TASK DESCRIPTION: Reproduce the following lines without any changes.

═════ DATA FOR THIS EXERCISE ═════

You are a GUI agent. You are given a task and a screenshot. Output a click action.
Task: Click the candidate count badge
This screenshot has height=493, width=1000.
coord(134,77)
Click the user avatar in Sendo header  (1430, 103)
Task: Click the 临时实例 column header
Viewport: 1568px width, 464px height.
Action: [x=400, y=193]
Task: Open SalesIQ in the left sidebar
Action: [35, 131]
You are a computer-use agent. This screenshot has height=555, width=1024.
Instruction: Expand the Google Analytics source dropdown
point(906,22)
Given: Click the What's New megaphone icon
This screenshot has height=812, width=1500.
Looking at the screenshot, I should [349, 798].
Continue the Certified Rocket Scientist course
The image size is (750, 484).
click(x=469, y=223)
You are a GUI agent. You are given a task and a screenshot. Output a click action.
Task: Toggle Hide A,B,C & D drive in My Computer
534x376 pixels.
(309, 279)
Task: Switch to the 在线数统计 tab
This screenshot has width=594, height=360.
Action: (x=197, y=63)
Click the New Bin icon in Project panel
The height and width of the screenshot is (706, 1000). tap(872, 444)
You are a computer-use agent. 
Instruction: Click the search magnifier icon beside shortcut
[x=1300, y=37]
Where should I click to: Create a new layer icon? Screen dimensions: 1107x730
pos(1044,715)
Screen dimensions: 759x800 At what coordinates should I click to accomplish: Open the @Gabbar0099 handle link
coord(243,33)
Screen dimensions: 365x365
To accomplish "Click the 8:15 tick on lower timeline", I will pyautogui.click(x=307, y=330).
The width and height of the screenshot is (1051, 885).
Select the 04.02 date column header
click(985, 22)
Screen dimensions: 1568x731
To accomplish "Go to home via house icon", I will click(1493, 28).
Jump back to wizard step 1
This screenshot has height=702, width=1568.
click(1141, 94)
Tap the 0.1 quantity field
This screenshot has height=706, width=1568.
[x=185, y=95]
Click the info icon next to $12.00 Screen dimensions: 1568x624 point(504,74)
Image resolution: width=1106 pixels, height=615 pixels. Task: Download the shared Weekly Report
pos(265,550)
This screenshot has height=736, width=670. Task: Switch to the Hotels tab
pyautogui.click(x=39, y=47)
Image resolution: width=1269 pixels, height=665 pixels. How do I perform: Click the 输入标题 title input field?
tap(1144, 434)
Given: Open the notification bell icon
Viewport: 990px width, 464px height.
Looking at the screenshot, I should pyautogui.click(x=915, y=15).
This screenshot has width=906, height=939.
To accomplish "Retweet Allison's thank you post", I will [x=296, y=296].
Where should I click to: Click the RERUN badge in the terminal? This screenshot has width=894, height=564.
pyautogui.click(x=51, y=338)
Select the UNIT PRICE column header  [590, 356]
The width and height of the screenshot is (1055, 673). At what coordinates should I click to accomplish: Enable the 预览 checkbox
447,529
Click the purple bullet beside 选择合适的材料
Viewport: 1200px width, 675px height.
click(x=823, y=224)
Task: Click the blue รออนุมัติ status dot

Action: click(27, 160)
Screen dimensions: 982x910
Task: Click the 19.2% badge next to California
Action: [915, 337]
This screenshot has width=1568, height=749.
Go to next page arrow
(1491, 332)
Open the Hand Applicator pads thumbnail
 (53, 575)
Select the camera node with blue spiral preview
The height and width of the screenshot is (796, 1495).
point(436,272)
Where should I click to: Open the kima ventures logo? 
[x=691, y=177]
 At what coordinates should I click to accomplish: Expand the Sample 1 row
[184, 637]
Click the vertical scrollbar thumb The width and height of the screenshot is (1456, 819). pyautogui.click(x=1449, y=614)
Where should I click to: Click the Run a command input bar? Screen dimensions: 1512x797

═════

SOLUTION TO THIS PROBLEM:
You are a GUI agent. You are given a task and a screenshot. Output a click action.
Task: Click the candidate count badge
This screenshot has height=493, width=1000.
coord(134,77)
Click the user avatar in Sendo header  (1430, 103)
Task: Click the 临时实例 column header
Viewport: 1568px width, 464px height.
Action: [x=400, y=193]
Task: Open SalesIQ in the left sidebar
Action: [35, 131]
You are a computer-use agent. This screenshot has height=555, width=1024.
Instruction: Expand the Google Analytics source dropdown
point(906,22)
Given: Click the What's New megaphone icon
This screenshot has height=812, width=1500.
Looking at the screenshot, I should [349, 798].
Continue the Certified Rocket Scientist course
The image size is (750, 484).
click(x=469, y=223)
You are a GUI agent. You are given a task and a screenshot. Output a click action.
Task: Toggle Hide A,B,C & D drive in My Computer
534x376 pixels.
(309, 279)
Task: Switch to the 在线数统计 tab
This screenshot has width=594, height=360.
Action: (x=197, y=63)
Click the New Bin icon in Project panel
The height and width of the screenshot is (706, 1000). tap(872, 444)
You are a computer-use agent. 
Instruction: Click the search magnifier icon beside shortcut
[x=1300, y=37]
Where should I click to: Create a new layer icon? Screen dimensions: 1107x730
pos(1044,715)
Screen dimensions: 759x800 At what coordinates should I click to accomplish: Open the @Gabbar0099 handle link
coord(243,33)
Screen dimensions: 365x365
To accomplish "Click the 8:15 tick on lower timeline", I will pyautogui.click(x=307, y=330).
The width and height of the screenshot is (1051, 885).
Select the 04.02 date column header
click(985, 22)
Screen dimensions: 1568x731
To accomplish "Go to home via house icon", I will click(1493, 28).
Jump back to wizard step 1
This screenshot has height=702, width=1568.
click(1141, 94)
Tap the 0.1 quantity field
This screenshot has height=706, width=1568.
[x=185, y=95]
Click the info icon next to $12.00 Screen dimensions: 1568x624 point(504,74)
Image resolution: width=1106 pixels, height=615 pixels. Task: Download the shared Weekly Report
pos(265,550)
This screenshot has height=736, width=670. Task: Switch to the Hotels tab
pyautogui.click(x=39, y=47)
Image resolution: width=1269 pixels, height=665 pixels. How do I perform: Click the 输入标题 title input field?
tap(1144, 434)
Given: Open the notification bell icon
Viewport: 990px width, 464px height.
Looking at the screenshot, I should pyautogui.click(x=915, y=15).
This screenshot has width=906, height=939.
To accomplish "Retweet Allison's thank you post", I will [x=296, y=296].
Where should I click to: Click the RERUN badge in the terminal? This screenshot has width=894, height=564.
pyautogui.click(x=51, y=338)
Select the UNIT PRICE column header  [590, 356]
The width and height of the screenshot is (1055, 673). At what coordinates should I click to accomplish: Enable the 预览 checkbox
447,529
Click the purple bullet beside 选择合适的材料
Viewport: 1200px width, 675px height.
click(x=823, y=224)
Task: Click the blue รออนุมัติ status dot

Action: click(27, 160)
Screen dimensions: 982x910
Task: Click the 19.2% badge next to California
Action: [915, 337]
This screenshot has width=1568, height=749.
Go to next page arrow
(1491, 332)
Open the Hand Applicator pads thumbnail
 (53, 575)
Select the camera node with blue spiral preview
The height and width of the screenshot is (796, 1495).
point(436,272)
Where should I click to: Open the kima ventures logo? 
[x=691, y=177]
 At what coordinates should I click to accomplish: Expand the Sample 1 row
[184, 637]
Click the vertical scrollbar thumb The width and height of the screenshot is (1456, 819). pyautogui.click(x=1449, y=614)
Where should I click to: Click the Run a command input bar? Screen dimensions: 1512x797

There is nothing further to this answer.